## To be done
Reproduce the records word for word, from the first line through the line that contains "height=680. (x=772, y=296)".

◆ ◆ ◆ ◆ ◆

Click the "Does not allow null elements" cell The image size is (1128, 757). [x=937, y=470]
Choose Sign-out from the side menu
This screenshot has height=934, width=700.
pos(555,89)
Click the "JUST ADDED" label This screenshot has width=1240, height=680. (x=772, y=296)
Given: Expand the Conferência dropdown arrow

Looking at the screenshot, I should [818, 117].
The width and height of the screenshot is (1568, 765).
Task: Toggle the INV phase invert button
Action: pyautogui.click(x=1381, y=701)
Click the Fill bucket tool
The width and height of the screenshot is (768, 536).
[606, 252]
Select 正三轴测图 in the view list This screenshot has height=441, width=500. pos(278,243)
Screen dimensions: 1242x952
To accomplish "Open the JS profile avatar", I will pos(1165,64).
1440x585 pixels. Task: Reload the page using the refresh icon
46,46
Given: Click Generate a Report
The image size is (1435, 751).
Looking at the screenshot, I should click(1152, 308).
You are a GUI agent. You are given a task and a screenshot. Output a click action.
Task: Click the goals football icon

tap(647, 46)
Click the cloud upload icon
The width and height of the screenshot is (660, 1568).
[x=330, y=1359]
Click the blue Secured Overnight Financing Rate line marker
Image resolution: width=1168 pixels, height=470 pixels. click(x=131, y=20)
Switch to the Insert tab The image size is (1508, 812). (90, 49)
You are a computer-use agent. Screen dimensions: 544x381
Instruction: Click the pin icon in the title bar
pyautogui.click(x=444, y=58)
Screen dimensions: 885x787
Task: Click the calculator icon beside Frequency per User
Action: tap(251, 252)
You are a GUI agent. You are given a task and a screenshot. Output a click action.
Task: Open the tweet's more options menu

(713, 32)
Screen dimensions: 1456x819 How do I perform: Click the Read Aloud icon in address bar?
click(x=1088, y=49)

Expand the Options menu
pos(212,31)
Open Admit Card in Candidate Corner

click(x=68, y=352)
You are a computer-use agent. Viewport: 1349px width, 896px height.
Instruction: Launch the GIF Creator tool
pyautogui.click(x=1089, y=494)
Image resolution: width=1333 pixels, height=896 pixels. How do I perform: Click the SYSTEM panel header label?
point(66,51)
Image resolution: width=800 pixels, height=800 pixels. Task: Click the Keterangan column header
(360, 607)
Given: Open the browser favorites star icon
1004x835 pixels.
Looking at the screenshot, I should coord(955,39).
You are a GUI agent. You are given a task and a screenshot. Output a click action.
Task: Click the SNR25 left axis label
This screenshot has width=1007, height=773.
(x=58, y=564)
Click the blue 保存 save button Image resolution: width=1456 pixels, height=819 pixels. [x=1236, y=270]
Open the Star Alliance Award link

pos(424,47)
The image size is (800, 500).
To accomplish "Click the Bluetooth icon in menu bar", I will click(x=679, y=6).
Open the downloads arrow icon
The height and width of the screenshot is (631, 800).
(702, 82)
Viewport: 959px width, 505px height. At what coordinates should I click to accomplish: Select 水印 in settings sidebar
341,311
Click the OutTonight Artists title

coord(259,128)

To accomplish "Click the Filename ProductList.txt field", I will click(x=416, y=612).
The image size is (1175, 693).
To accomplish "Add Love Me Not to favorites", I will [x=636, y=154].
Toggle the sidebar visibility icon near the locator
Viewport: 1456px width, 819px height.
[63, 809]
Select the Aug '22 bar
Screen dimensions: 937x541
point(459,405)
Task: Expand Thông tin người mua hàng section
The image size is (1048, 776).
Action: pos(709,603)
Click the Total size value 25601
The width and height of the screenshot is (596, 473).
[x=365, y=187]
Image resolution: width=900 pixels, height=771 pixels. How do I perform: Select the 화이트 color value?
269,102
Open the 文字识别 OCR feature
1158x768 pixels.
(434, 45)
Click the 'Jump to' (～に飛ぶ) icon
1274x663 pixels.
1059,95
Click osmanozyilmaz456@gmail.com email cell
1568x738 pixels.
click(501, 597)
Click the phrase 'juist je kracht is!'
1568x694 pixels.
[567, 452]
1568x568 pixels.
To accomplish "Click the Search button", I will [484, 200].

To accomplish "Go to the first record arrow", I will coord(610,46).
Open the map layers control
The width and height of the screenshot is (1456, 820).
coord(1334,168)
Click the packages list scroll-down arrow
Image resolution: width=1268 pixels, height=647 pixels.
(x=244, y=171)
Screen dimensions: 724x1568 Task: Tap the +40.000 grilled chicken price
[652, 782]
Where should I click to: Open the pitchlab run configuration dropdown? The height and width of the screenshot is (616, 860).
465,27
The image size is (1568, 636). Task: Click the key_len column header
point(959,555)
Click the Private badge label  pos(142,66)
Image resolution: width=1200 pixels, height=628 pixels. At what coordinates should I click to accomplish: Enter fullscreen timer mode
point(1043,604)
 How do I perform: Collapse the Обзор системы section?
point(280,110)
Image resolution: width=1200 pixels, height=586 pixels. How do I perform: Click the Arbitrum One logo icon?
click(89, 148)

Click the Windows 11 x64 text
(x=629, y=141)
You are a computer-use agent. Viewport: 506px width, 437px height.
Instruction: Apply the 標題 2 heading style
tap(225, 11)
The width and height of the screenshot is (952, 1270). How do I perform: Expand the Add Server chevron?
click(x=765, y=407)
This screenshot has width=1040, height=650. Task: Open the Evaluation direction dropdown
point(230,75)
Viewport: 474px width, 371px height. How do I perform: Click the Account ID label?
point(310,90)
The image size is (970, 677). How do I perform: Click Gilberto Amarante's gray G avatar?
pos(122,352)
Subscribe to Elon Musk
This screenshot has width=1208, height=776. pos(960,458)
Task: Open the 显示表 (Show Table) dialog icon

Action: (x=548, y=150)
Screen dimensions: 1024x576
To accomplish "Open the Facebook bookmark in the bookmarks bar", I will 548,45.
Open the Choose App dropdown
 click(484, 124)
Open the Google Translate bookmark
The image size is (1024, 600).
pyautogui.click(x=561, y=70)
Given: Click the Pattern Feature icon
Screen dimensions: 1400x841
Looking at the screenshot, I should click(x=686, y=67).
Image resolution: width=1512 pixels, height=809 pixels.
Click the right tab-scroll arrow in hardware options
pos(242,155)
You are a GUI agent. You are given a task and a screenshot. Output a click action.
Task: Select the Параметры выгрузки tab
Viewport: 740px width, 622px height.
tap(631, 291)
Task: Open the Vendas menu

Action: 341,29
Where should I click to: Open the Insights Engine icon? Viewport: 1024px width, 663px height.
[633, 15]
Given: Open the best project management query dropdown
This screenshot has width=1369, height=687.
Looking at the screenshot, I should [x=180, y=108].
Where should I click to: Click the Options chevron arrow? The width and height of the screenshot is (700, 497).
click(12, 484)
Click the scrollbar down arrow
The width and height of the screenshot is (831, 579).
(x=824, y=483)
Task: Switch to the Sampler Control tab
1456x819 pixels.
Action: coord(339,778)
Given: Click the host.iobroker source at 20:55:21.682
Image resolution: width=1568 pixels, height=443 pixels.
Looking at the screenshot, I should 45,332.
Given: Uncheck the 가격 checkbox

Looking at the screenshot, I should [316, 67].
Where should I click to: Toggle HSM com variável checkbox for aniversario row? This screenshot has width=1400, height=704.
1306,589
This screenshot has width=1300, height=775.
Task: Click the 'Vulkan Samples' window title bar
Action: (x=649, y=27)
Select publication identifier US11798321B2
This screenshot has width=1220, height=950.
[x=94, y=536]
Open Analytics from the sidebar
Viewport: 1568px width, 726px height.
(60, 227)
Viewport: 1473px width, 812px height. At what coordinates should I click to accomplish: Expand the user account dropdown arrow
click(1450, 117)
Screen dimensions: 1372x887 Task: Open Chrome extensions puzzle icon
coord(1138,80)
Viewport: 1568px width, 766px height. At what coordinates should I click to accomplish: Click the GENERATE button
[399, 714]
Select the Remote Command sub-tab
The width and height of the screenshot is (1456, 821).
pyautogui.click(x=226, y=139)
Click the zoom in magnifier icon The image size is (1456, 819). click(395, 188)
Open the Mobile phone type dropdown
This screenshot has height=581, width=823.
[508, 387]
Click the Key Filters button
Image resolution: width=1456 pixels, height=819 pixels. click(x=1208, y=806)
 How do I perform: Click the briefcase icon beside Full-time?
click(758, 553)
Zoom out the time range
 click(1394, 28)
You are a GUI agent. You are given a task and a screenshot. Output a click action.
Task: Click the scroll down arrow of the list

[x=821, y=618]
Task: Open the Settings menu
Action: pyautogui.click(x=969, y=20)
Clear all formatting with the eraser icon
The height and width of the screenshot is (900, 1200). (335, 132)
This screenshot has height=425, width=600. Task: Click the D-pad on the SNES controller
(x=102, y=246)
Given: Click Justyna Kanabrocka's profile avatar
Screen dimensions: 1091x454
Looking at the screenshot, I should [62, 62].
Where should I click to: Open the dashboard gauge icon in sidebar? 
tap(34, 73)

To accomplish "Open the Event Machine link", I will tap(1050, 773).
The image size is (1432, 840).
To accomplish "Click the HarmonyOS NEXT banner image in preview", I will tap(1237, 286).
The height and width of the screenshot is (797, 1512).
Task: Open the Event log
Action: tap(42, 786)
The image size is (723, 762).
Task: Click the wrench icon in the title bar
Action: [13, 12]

◆ ◆ ◆ ◆ ◆

## Response
Click the "Does not allow null elements" cell The image size is (1128, 757). [x=937, y=470]
Choose Sign-out from the side menu
This screenshot has height=934, width=700.
pos(555,89)
Click the "JUST ADDED" label This screenshot has width=1240, height=680. (x=772, y=296)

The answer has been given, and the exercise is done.